香り椿

長くご愛顧いただいております、資生堂の香りにも歴史がありまして、ここでは旅とも絡めながらそのあゆみをお伝えします。

 「ばら園」や「ZEN」などで知られているフレグランスですが、そのはじまりは「花椿」からです。もともと香りのない椿ですが、日本的な花をイメージしてその香りは作られました。
1917年に、はじめて国内で作られた日本人による香水としても紹介することができます。
「香りを芸術まで高めたい」という強い想いから初代社長の福原信三氏によって作られましたが、"ないものに香りをつける"という独創的で新しい発想は創業者である福原有信氏の精神であるようにも感じます。

椿といえば、商標マークから資生堂を思い浮かべる方もいらっしゃるかと思います。銀座資生堂と出雲には椿が結ぶ縁があります。
まずは、創業当時の銀座のお話です。
1872年資生堂薬局は、洋風調剤薬局として開かれました。
その頃の銀座7丁目、8丁目のあたりは出雲町という地名でした。
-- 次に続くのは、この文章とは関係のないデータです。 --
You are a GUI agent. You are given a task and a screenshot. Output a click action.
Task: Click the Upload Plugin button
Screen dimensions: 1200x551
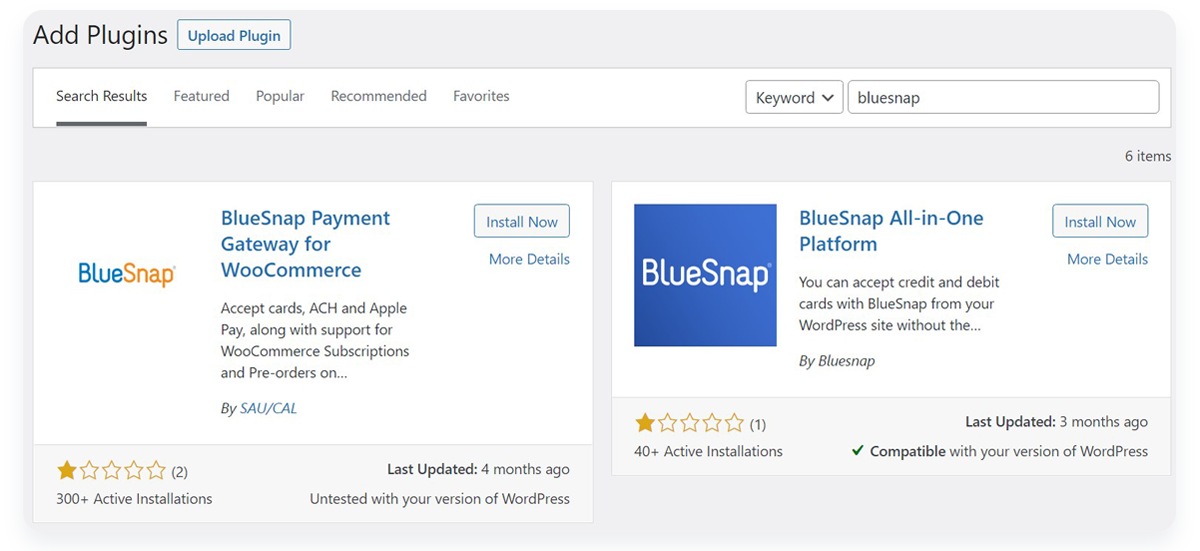234,35
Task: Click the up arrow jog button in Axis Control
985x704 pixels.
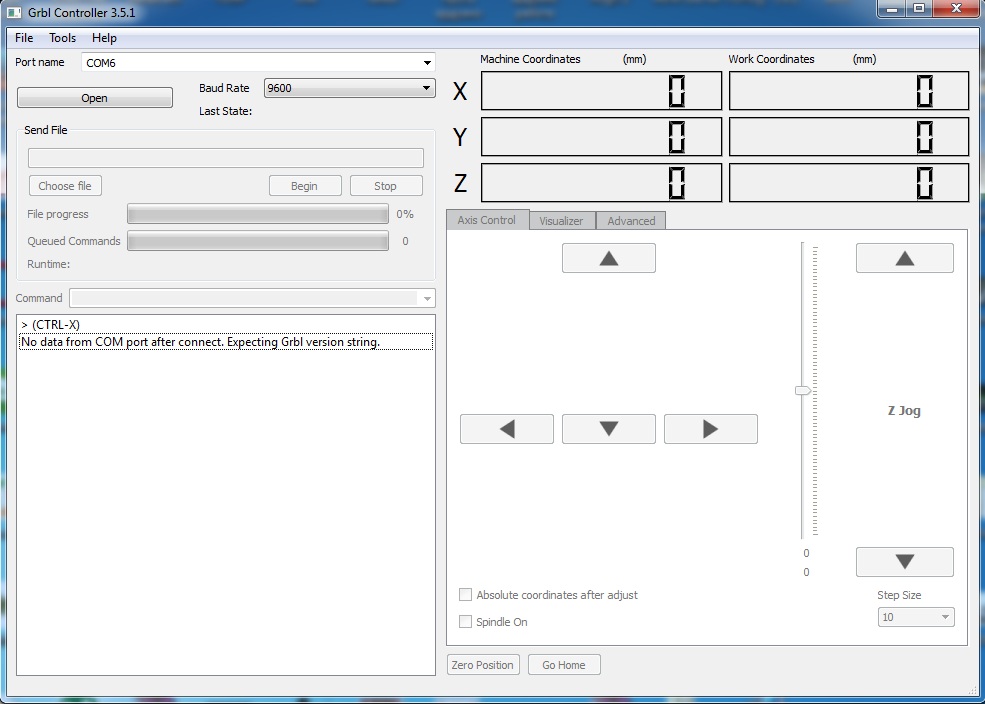Action: click(x=608, y=258)
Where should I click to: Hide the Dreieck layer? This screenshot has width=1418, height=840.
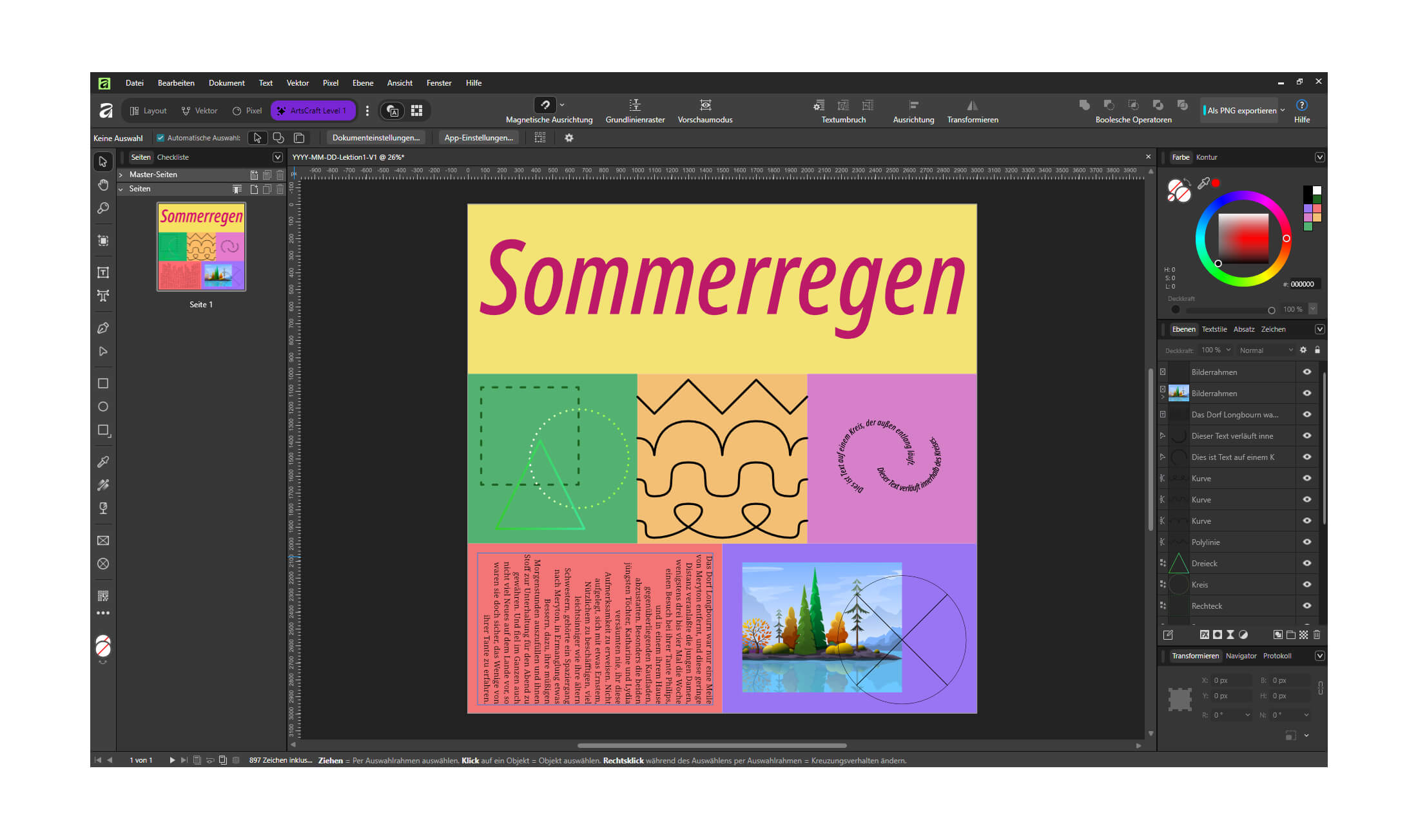(x=1307, y=563)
江戸時代にこの辺りの区画の埋め立てを松江藩が担当したことが由来で「出雲通り」と呼ばれていたそうです。
昭和の初め世界恐慌と戦争の足音による不況の折に地縁のある出雲大社に商売繁盛の願いを込めてお客様にお札をお配りすると業績が上向いたことから、さらに縁が深まったようです。
その後、昭和10年頃から資生堂が出雲椿(やぶつばき)を街路樹に植えたことから、出雲通りは「花椿通り」と呼ばれるようになり、平成の道路改修に伴って正式に花椿通りとなります。
この時、出雲市から出雲椿が贈られ、花椿通りに植えられました。

「神在月」に出雲へ訪れたことがありますが
八重垣神社には、資生堂花椿会について記した看板がありました。
日本古来の椿の花にインスピレーションを受けて開発した会社と日本古来のお社である出雲との縁が結ばれていることに神秘を感じます。
資生堂の「資生」は「すべてが生まれるところ」という意味で、中国の古典である易経から由来しています。
西洋と東洋の融和が、この言葉には込められているようです。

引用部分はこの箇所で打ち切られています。